O ano de 2020 está mais para lições e aprendizado do que para lamentações. Em especial para o nosso país. Alguns até já lhe imputam a alcunha de ano perdido. Perdido, nem tanto, porém, necessariamente não ficará esquecido. A história, com certeza, encarregar-se-á de decifrá-lo melhor, e situá-lo no seu curso, especialmente através de leituras mais aprofundadas de suas consequências e impactos observados como legados objetivados na vida real das pessoas, do país e da sociedade como um todo.
Diante da inevitabilidade compulsória de termos que lidar com uma pandemia, para a qual nem o mundo e muito menos o Brasil estavam preparados, parece-nos que o que nos restará de legado resultante, que se revelará em anos subsequentes, estará mais na forma como a estamos enfrentando do que propriamente seus impactos mais imediatos.
E é nessa forma de vermos as coisas que devemos entender o ano de 2020 como um ano a nos oferecer preciosas lições. Algumas delas mostrando acertos, e outras tantas erros e também omissões. Nem todas, obviamente, afeitas ou decorrentes diretamente do fenômeno da pandemia. Mas a supremacia é dela.

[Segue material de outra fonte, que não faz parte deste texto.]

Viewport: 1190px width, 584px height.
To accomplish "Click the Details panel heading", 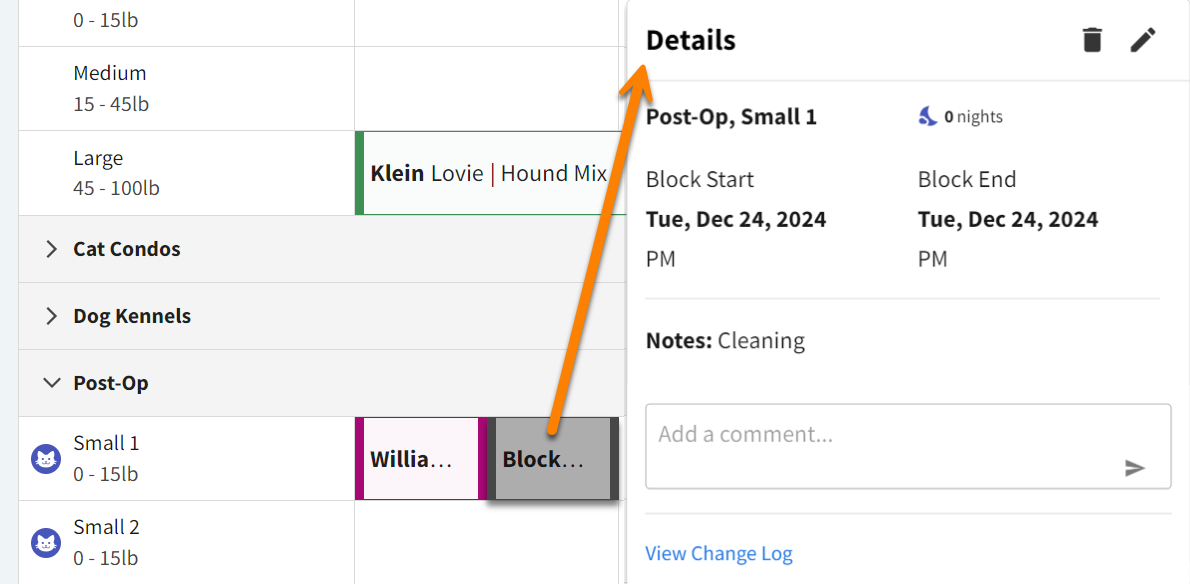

Se de um lado o Brasil mostrou-se rápido e eficiente no campo da economia com o auxílio emergencial e a oferta de liquidez a juros mais acessíveis, de outro, patina enormemente na forma como está gerindo a pandemia, adentrando numa verdadeira guerra de vaidades - guerra das vacinas -, já antecipando o embate político em 2022. O foco não é 2022, mas sim a pandemia.
A grande questão, que agora se mostra como um “baita” problema, é que ao pecar pela forma em lidar com a pandemia, o governo federal tumultua ou mesmo trava a retomada da economia. Fato que já chama a atenção do setor produtivo, inclusive motivando-o a buscar alternativas, saídas próprias, para a agilização da vacinação de empregados. Está mais que claro que não haverá retomada sustentável sem vacinação em massa. A pandemia não está no “finalzinho”.
Fica claro também que o nosso país está em meio a uma verdadeira batalha travada entre o Brasil velho, negacionista em certos e importantes aspectos, de certo modo também flertando com o arcaico, e um Brasil competitivo, disposto a avançar, inserir-se internacionalmente e inovar. O ano de 2021 refletirá o desenrolar dessa batalha.